At first, as every beginner, I was making copies persuading myself that I would be also able to do that. Then, the iconography was not that much widespread as it is today. There were neither materials nor albums; among books, there were Russian ones available only. That is why I was making copies of Russian icons first. To add, there was no Internet to communicate with other iconographers. For a long time, I had believed that I was almost the only person in the world that was creating such works.


Only at the end of the 90-ies (the last century), I started to bring the albums with the icons of other schools, e. g., Ethiopian or Coptic, from Berlin. Nearly in 2011, I discovered the artists of the Lviv School and the iconography seminar in Novytsya for myself, in which I took part in 2013 for the first time. The program of Novytsya seminars is very close to me, especially, within regard to the creating of sacral art with the help of the contemporary means of expression.


On the one hand, this is the icon making according to the canon, which allows preserving my own style despite the certain established framework. On the other hand, these are creative works that are inspired by the icon and they remind it from the perspective of the technology. These are my own interpretations of the religious topics such as the saints, the Mother of God, the angels. I use recognizable motives in my creativity.

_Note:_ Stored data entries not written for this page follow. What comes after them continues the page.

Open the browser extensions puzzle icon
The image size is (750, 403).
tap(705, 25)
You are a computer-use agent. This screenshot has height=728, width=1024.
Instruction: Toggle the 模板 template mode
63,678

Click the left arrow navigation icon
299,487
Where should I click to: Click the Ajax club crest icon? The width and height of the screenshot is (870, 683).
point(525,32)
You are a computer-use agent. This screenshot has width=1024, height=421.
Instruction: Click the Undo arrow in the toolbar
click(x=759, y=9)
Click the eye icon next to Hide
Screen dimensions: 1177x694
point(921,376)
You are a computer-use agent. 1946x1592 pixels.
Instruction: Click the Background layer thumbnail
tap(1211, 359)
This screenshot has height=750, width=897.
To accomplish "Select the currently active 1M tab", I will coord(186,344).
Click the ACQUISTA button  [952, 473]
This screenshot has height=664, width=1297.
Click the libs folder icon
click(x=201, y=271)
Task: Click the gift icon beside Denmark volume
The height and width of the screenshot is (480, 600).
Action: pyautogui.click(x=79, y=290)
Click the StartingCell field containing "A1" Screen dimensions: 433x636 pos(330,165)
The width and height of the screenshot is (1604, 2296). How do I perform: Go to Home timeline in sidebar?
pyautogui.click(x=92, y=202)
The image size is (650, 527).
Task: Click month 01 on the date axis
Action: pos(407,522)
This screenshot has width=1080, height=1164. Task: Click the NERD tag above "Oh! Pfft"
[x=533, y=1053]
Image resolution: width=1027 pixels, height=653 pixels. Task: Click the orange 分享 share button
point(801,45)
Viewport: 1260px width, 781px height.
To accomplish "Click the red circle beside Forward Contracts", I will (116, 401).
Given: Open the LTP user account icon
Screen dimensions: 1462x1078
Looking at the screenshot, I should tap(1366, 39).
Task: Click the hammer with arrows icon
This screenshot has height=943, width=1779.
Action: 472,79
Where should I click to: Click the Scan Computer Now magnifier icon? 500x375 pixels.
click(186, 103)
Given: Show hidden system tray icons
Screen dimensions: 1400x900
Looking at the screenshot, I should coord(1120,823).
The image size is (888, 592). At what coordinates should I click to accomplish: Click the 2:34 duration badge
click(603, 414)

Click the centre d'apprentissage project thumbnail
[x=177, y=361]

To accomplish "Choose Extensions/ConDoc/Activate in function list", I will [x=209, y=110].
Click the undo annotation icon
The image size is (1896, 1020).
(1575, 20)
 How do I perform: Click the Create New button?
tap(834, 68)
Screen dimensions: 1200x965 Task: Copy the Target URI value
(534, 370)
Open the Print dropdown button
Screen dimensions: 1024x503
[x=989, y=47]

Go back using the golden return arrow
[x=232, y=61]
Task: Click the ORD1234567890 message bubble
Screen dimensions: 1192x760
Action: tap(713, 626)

I am inspired by the art of the borderzones of the Orthodox world – the places, where the classic iconography schemes penetrate the folk art, in particular, of Georgia, Ethiopia, the Western Ukraine, and Romania or the religious folk art in general. Besides, I have been significantly influenced by the Roman sculpture as well as colonial religious art of Mexico and Peru. To put it metaphorically, I have found the artist soulmate in Adam Stalony-Dobrzański, the Orthodox stained-glass and polychromies creator who died in 1984. He had skillfully been combining classic iconographic canon with his own, contemporary at his times style. In addition, the deep poetry of illustrations is close to me.



The works, which I present at the exhibition in the Contemporary Sacred Art Gallery ICONART, have appeared slightly on the margins of the main direction of my creativity. They have appeared because of the call of my heart as house icons created for private cult that does not have to comply with the strict rules. The Knight cycle, where the saint equestrians are depicted, is a part of them. Every work is accompanied by the Latin inscriptions that bring us back to the tradition of votive images and indicate the miracles of the saints. Today, it is possible to say that they are read as comics. In the same time, it is something à la Biblia pauperum or the illustrated Bible for those people who could not read in Latin. The presented religious themes are depicted in simple and self-explanatory way.